What the task asks
Across all entries below, how many lines include "Мама"? Only the number, please.

Records for this task
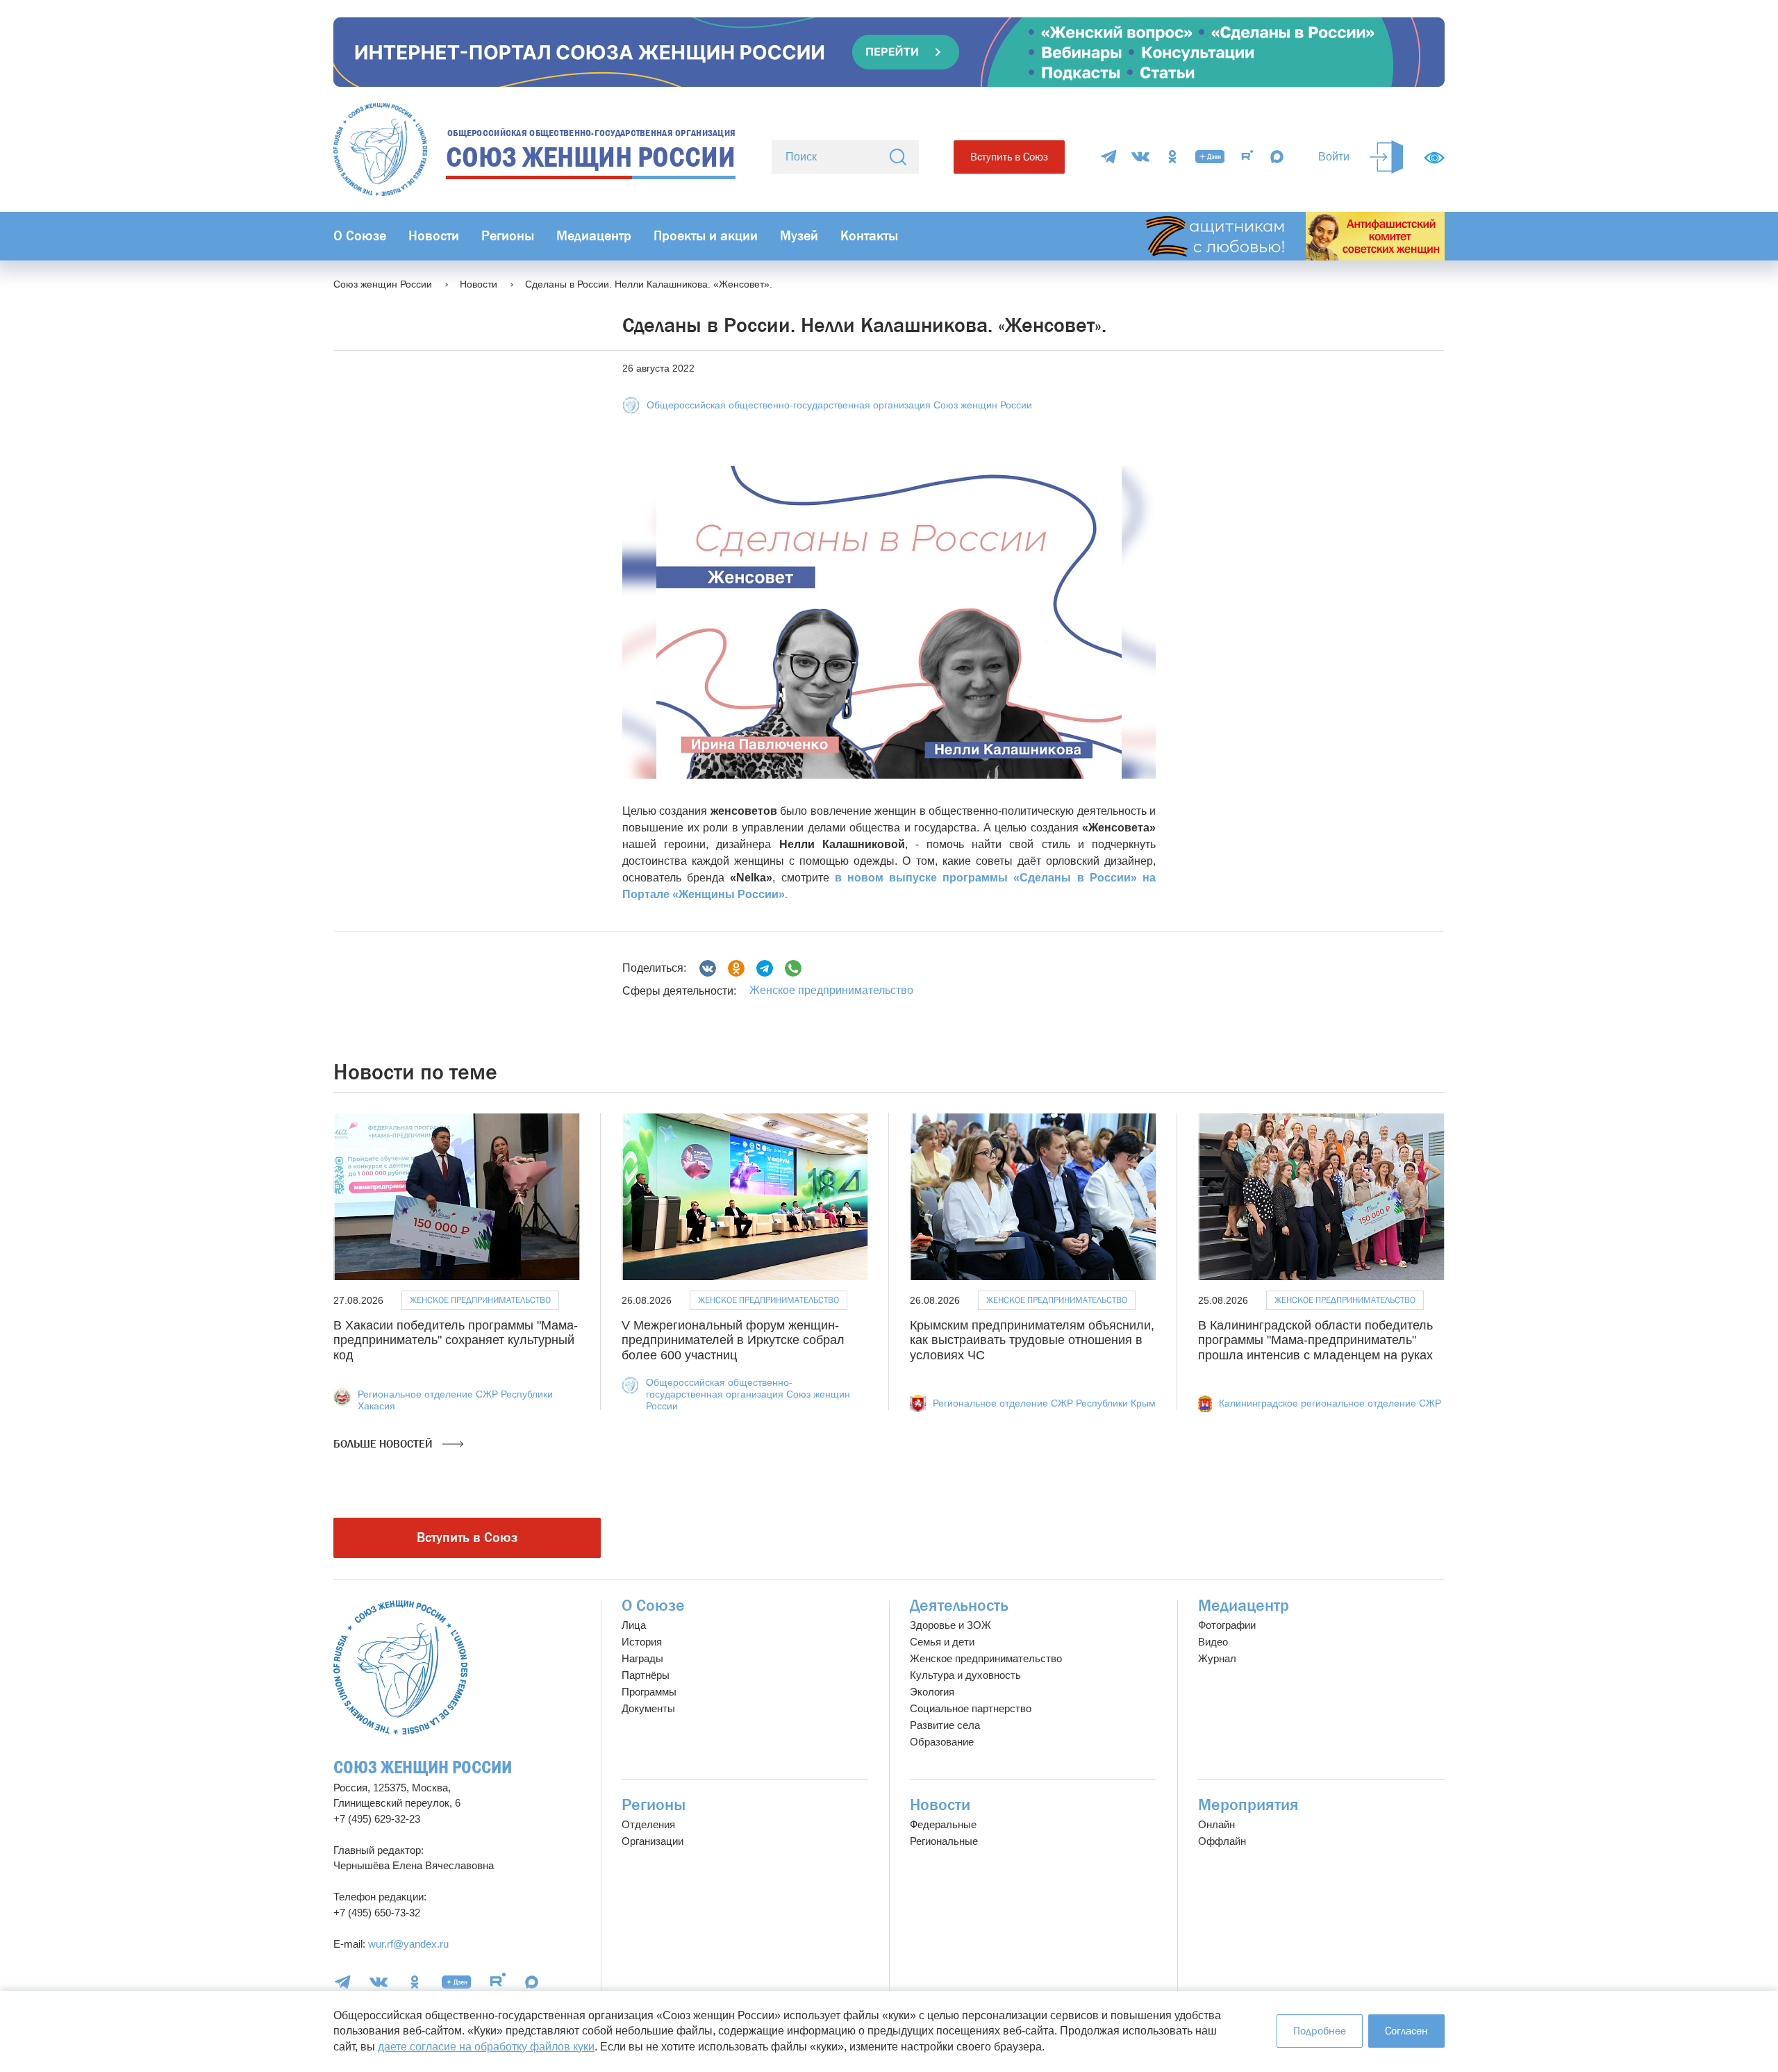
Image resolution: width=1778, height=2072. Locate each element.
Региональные (944, 1841)
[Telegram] (1108, 156)
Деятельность (959, 1606)
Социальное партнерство (970, 1708)
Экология (932, 1692)
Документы (648, 1708)
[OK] (1172, 156)
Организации (652, 1841)
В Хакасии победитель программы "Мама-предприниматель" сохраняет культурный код (455, 1340)
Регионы (507, 236)
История (642, 1642)
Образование (942, 1742)
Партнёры (646, 1675)
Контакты (869, 236)
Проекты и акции (706, 236)
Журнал (1217, 1658)
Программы (649, 1692)
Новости (433, 236)
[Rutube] (1247, 156)
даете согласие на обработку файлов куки (486, 2047)
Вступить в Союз (1009, 156)
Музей (799, 236)
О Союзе (359, 236)
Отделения (648, 1824)
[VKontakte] (1140, 156)
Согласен (1406, 2030)
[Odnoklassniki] (736, 968)
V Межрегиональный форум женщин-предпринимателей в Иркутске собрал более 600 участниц (733, 1340)
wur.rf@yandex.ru (408, 1944)
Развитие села (945, 1725)
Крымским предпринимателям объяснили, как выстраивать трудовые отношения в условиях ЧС (1032, 1340)
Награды (642, 1658)
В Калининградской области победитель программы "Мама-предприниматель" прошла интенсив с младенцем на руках (1315, 1340)
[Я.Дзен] (1209, 156)
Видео (1213, 1642)
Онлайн (1216, 1824)
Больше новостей (384, 1443)
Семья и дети (942, 1642)
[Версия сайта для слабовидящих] (1434, 157)
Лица (634, 1625)
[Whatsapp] (793, 968)
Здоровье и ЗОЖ (950, 1625)
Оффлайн (1222, 1841)
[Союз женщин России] (400, 1667)
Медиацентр (593, 236)
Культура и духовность (965, 1675)
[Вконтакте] (707, 968)
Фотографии (1227, 1625)
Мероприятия (1248, 1805)
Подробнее (1319, 2030)
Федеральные (943, 1824)
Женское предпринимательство (831, 990)
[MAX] (1276, 156)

Result
2